But it's obvious that to compare a computer with a brain, at the very least you have to add something that accounts for the specific adaptation and specialization that a brain features. Otherwise you might as well consider the brain of a newborn baby and the art director at Naughty Dog to be the same thing.

How much of the apparent unique capability of the human brain is just software, or whether it represents a fundamental gap between computers and brains, is hard to say. But they have to at least start from a hypothesized similar point of adaptation for the comparison to be potentially useful.

zombiegorilla · Feb 7, 2020

Billy4184 said: ↑

There are of course differences at the most basic level .. but I think it is a common mistake to compare the average computer, which is more or less a general computing device, with brains, which are absolutely not such a thing.

To begin with, you cannot compare a computer to a brain unless the software in the computer has, in some form or another, had the same volume of learning experiences as a human brain.

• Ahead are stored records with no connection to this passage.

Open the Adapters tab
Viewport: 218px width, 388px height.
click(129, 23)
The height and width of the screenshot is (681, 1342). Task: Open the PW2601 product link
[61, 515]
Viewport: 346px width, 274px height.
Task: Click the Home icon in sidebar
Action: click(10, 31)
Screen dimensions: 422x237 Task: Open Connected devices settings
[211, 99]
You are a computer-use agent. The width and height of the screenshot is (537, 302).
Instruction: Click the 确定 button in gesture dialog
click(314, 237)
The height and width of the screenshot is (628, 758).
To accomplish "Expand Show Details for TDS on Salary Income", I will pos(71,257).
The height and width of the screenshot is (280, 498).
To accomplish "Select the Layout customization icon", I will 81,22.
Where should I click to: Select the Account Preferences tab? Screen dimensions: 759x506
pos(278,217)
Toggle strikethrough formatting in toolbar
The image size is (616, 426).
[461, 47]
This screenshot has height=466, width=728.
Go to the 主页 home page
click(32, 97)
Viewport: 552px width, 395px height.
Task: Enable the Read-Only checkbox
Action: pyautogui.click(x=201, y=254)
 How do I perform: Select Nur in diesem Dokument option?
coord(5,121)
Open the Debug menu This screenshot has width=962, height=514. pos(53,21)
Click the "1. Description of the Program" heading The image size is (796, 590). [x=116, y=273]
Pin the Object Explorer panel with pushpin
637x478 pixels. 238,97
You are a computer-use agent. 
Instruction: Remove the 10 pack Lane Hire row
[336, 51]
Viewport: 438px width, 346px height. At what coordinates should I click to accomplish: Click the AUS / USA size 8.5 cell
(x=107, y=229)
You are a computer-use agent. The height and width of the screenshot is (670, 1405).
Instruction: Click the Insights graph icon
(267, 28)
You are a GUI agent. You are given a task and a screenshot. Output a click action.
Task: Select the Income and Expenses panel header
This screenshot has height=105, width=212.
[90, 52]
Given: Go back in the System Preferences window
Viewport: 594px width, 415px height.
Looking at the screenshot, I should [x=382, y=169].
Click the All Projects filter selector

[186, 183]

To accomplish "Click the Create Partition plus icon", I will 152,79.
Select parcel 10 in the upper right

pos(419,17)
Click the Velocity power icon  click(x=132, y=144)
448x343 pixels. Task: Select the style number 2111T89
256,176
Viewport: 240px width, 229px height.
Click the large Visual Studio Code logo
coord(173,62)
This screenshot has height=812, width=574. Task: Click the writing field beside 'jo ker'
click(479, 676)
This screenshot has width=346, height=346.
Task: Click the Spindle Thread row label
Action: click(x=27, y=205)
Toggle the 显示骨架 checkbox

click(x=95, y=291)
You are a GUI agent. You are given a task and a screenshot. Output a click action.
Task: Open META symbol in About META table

On top of that, human brains are not general computing devices. They have structures that are built in, hardwired over long periods of evolution. For example, a human language cannot have arbitrary rules, it has to follow a certain pattern and structure that the brain seems to already have an interface built-in for. (I remember a talk by Noam Chomsky on the subject but I can't remember where). That's not even covering the systems that govern the formation and recollection of memories, the abstraction of knowledge ..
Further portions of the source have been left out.